과학적 연구는 가설 생성, 실험 설계, 실행, 수정의 반복적 순환을 통해 진행된다. AI 에이전트는 이 과정의 일부를 자동화할 수 있지만, 기존 접근 방식은 일반적으로 단일 연구 궤적을 따르거나 고정된 목표를 가진 중앙 계획자를 통해 조정된다. 그 결과, 병렬 탐색을 지속하거나, 실험 증거가 변화함에 따라 적응하거나, 장기 실행 실험에서 실패한 방향에 대한 지식을 보존하는 데 어려움을 겪는다. 본 연구에서는 장기 실행 계산 과학 실험을 위한 분산형 AI 에이전트 팀인 AutoScientists를 소개한다. 에이전트는 공유된 실험 상태를 해석하고, 유망한 가설을 중심으로 자발적으로 팀을 구성하며, 실험 계산 자원을 사용하기 전에 제안을 비판적으로 검토하고, 성공과 실패를 공유하여 중복 탐색을 줄인다. 동일한 실험 예산 하에서 AutoScientists는 생물의학 머신러닝, 언어 모델 훈련 최적화, 단백질 적합성 예측 분야에서 기존 AI 에이전트보다 성능을 향상시킨다. 생물의학 영상, 단백질 공학, 단일 세포 오믹스, 신약 발견을 포괄하는 BioML-Bench에서 AutoScientists는 24개 과제에 걸쳐 평균 리더보드 백분위 74.4%를 달성하여, 가장 강력한 AI 에이전트보다 +8.33% 향상되었다. GPT 훈련 최적화에서는 AutoScientists가 Autoresearch보다 1.9배 더 빠르게 목표 검증 비트-퍼-바이트에 도달했으며, 단일 에이전트 접근 방식이 전혀 발견하지 못한 개선점을 출발 챔피언으로부터 지속적으로 발견했다(허용된 개선 7건 대 0건). 단백질 적합성 예측 벤치마크인 ProteinGym에서 AutoScientists는 ACE2-스파이크 결합에 대한 방법을 발견하여 기존 최첨단 모델보다 스피어만 상관계수에서 +12.5% 향상되었다. 모든 217개의 ProteinGym 분석에 수정 없이 적용했을 때, 동일한 방법은 기존 최첨단 기술보다 +6.5%(스피어만 상관계수) 향상되었다.

English

Scientific research proceeds through iterative cycles of hypothesis generation, experiment design, execution, and revision.

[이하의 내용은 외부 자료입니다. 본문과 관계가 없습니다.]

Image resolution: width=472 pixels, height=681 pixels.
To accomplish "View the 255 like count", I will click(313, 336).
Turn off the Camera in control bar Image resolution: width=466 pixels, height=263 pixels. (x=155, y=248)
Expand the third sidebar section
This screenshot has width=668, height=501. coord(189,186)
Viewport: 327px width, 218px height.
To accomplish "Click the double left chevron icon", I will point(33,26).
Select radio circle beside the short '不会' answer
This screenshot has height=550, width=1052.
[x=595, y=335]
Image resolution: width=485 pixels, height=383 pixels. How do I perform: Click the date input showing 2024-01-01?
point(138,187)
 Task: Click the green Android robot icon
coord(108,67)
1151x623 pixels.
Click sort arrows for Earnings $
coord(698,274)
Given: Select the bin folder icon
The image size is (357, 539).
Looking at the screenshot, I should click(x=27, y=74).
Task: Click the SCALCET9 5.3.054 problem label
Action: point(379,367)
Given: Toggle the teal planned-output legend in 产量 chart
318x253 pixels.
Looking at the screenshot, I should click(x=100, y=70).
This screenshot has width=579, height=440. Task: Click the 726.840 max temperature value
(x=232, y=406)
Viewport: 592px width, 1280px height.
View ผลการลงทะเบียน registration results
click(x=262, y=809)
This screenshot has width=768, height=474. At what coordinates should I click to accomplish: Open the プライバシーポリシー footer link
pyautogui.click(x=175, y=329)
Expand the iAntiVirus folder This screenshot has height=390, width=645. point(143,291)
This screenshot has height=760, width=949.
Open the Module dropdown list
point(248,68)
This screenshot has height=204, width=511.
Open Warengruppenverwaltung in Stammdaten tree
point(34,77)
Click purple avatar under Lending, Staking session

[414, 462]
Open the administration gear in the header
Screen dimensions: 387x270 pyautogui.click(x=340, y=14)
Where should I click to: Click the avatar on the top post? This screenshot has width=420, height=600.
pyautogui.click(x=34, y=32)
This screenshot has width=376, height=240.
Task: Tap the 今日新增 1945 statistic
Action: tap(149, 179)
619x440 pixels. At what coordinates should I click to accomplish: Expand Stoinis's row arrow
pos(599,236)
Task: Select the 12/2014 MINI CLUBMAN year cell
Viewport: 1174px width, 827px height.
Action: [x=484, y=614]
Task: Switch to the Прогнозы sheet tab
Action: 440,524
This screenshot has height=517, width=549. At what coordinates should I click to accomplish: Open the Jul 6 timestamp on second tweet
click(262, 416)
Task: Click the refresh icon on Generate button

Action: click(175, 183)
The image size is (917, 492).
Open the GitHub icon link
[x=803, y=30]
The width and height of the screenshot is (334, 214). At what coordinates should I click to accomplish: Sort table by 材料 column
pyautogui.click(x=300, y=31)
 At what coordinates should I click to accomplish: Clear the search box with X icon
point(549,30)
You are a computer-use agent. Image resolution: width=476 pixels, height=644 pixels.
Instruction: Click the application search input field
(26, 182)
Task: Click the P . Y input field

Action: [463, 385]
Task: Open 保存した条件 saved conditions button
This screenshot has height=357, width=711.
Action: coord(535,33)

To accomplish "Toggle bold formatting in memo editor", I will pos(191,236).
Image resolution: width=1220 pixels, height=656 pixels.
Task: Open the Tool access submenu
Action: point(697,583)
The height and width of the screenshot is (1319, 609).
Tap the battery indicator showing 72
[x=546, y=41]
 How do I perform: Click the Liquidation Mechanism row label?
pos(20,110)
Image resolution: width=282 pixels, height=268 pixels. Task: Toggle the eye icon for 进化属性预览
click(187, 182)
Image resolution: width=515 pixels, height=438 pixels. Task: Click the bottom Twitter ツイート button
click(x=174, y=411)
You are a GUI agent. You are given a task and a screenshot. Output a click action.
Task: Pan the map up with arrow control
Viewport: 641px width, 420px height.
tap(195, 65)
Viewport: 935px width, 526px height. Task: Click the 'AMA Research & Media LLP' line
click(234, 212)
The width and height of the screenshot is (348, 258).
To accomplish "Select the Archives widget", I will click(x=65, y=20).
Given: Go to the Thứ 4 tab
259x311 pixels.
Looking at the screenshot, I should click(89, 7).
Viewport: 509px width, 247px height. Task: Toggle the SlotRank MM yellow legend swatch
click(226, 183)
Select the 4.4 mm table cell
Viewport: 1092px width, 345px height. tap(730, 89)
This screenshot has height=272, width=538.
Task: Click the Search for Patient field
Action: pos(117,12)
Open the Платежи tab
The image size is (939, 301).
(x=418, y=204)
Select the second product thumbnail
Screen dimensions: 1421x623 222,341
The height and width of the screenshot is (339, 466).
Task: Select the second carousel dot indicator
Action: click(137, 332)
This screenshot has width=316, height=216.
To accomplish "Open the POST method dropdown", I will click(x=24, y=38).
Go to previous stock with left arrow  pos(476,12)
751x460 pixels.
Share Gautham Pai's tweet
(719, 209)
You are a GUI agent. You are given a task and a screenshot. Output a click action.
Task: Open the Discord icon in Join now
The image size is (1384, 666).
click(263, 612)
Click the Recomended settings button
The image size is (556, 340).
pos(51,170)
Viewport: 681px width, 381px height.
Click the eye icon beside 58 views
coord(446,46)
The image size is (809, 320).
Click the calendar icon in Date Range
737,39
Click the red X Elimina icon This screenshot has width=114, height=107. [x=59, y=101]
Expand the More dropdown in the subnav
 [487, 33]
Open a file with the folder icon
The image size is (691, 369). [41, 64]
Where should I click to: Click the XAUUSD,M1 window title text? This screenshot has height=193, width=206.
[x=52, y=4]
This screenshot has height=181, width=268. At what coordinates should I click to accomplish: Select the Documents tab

AI agents can automate parts of this process, but existing approaches typically follow a single research trajectory or coordinate through a central planner with fixed objectives. As a result, they struggle to sustain parallel exploration, adapt as experimental evidence changes, or preserve knowledge of failed directions over long-running experiments. We introduce AutoScientists, a decentralized team of AI agents for long-running computational scientific experimentation. Agents interpret a shared experimental state, self-organize into teams around promising hypotheses, critique proposals before using experimental compute, and share successes and failures to reduce redundant exploration. Under matched experimental budgets, AutoScientists improves over prior AI agents across biomedical machine learning, language-model training optimization, and protein fitness prediction. On BioML-Bench, spanning biomedical imaging, protein engineering, single-cell omics, and drug discovery, AutoScientists achieves a mean leaderboard percentile of 74.4% across 24 tasks, improving over the strongest AI agent by +8.33%. On GPT training optimization, AutoScientists reaches a target validation bits-per-byte 1.9x faster than Autoresearch and continues discovering improvements from a starting champion where the single-agent approach finds none (7 vs. 0 accepted improvements). On ProteinGym fitness prediction, AutoScientists discovers a method for ACE2-Spike binding that improves over the current state-of-the-art model by +12.5% in Spearman correlation. Applied without modification across all 217 ProteinGym assays, the same method improves over the prior state of the art by +6.5% (Spearman correlation).